Making his contribution to the N.dollars 65 billion 2018/19 national budget in the NA, Van Wyk said opposition parties’ call to be part of the budget process has fallen on deaf ears.
“Debating our national budget is a waste of time as the debate and inputs will not have an influence on the budget table,” said Van Wyk, adding that opposition parties are compelled to approve the budget without pointing out its shortcomings.
Even though he acknowledged Government’s precarious financial situation, Van Wyk is dissatisfied with budget cuts meted out on parliamentary standing committees.
“We understand that the country is facing various forms of difficulties, but such difficulties should not have been used as an opportunity to paralyse Parliament,” he said.
Over the last three years, he said, Parliament has been unable to fully exercise its oversight function due to the cuts.
The criticism comes a week after Rally for Democracy and Progress secretary general Mike Kavekotora lambasted NA Speaker Peter Katjavivi for allegedly not standing up for the interests of Parliament.
Kavekotora said the committees’ budget was slashed from N.dollars 14 million in the 2015/16 financial year (FY) to N.dollars 5 million in the current FY.

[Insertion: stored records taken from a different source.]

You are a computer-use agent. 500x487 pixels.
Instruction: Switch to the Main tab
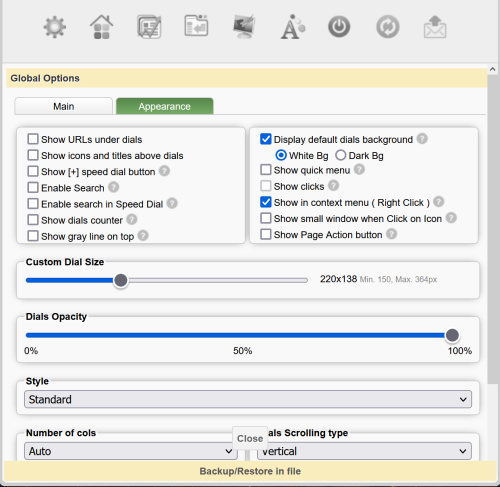coord(63,106)
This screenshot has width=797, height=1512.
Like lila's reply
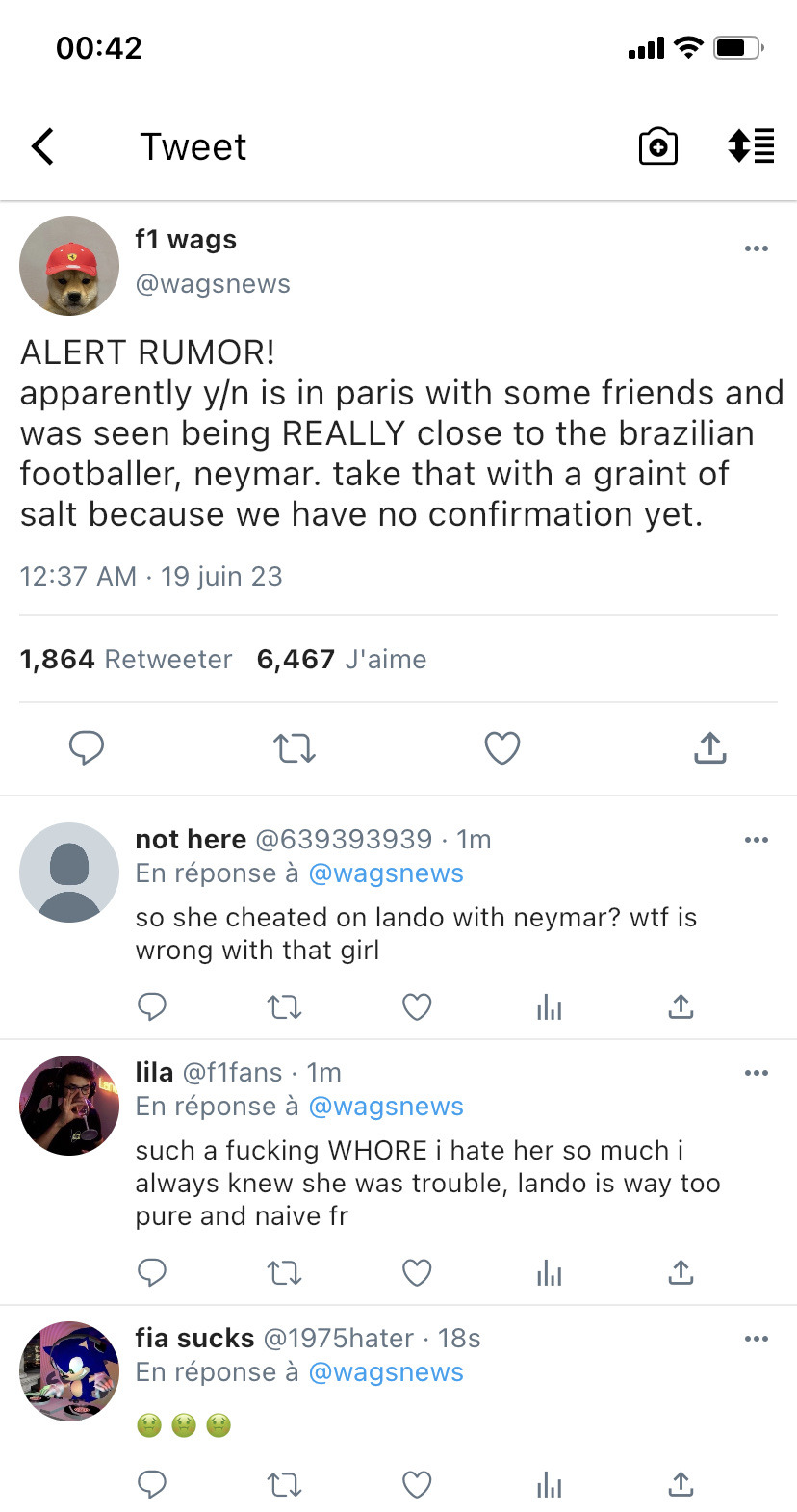417,1273
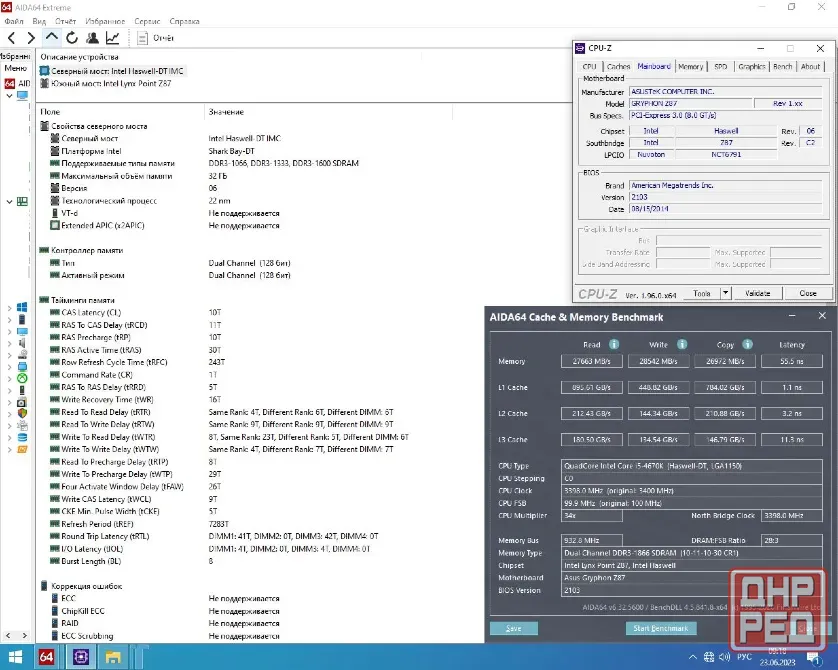Viewport: 838px width, 670px height.
Task: Click the Back navigation arrow in toolbar
Action: point(12,38)
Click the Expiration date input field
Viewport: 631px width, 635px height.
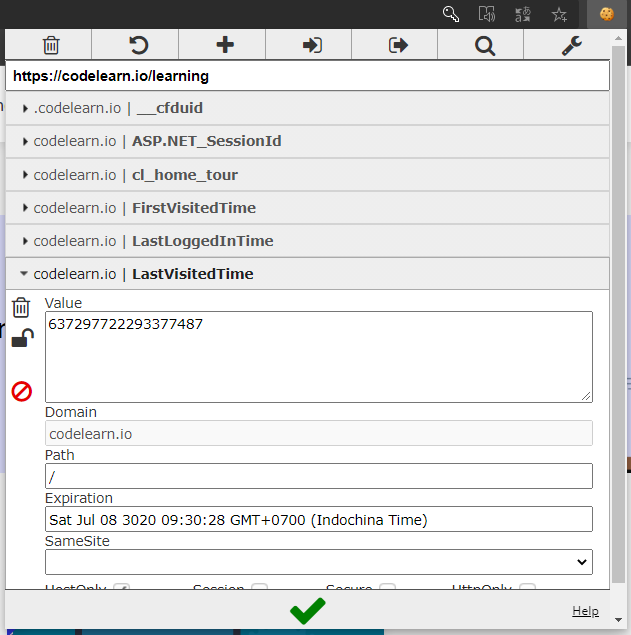(318, 519)
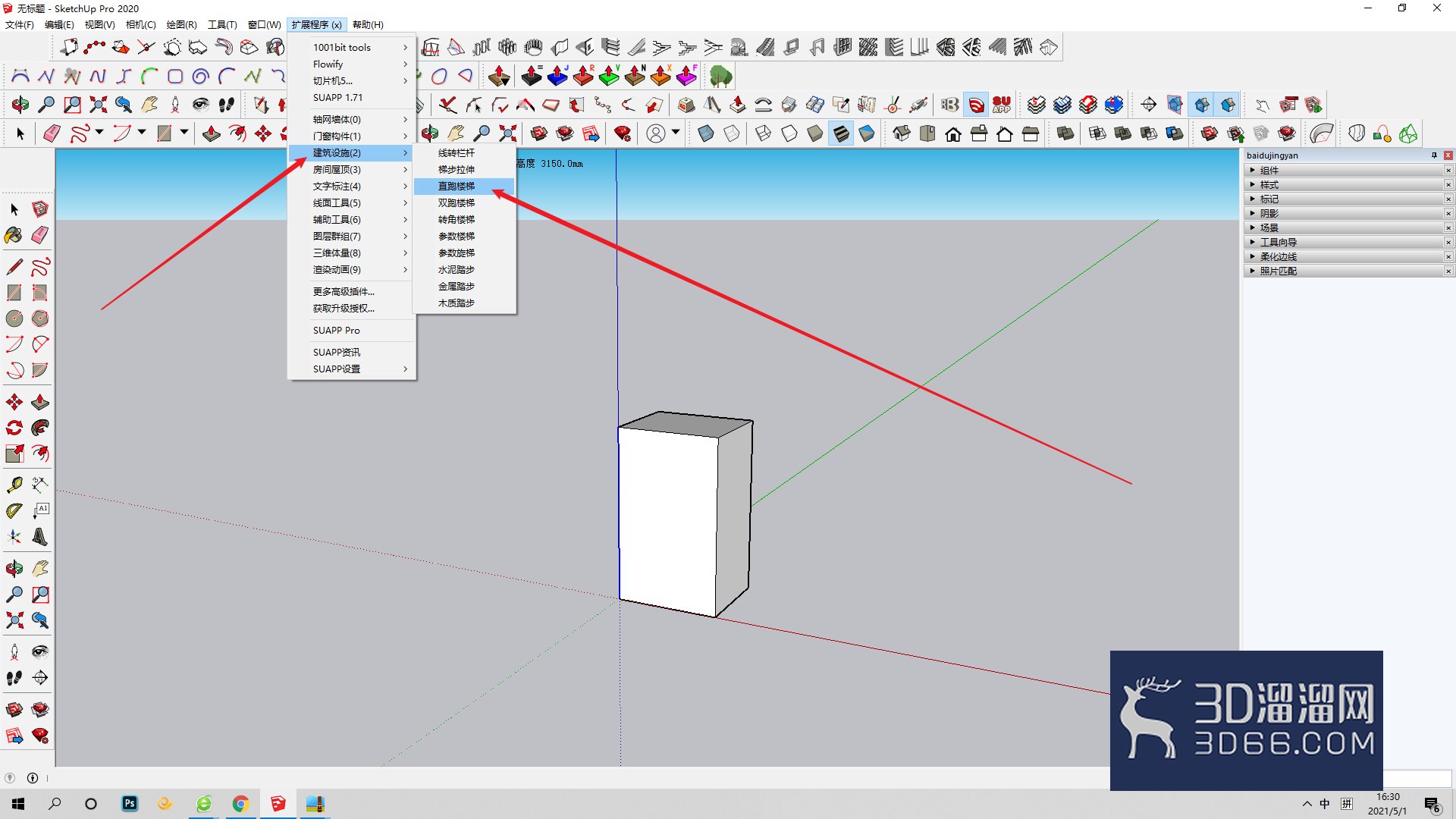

Katjavivi, however, dispelled this notion, stating there was no way he could be sabotaging or conspiring against the interests of Parliament.
Furthermore, Van Wyk expressed satisfaction over the N.dollars 50 increment to the old age pension grant, taking it to N.dollars 1 250.
But he urged Government to revisit other social grants, such as the disability grant, that have remained static for years.
Van Wyk also cautioned that the introduction of the New Equitable Economic Empowerment Framework (NEEEF) will negatively impact direct investment.
The draft NEEEF Bill has caused a stir due to, among other things, the clause that made it mandatory for white-owned businesses to sell a 25 per cent stake of their business to black Namibians.
According to media reports, this has deterred investors from investing in Namibia, however, Government is determined to implement the NEEEF in its quest to address inequality.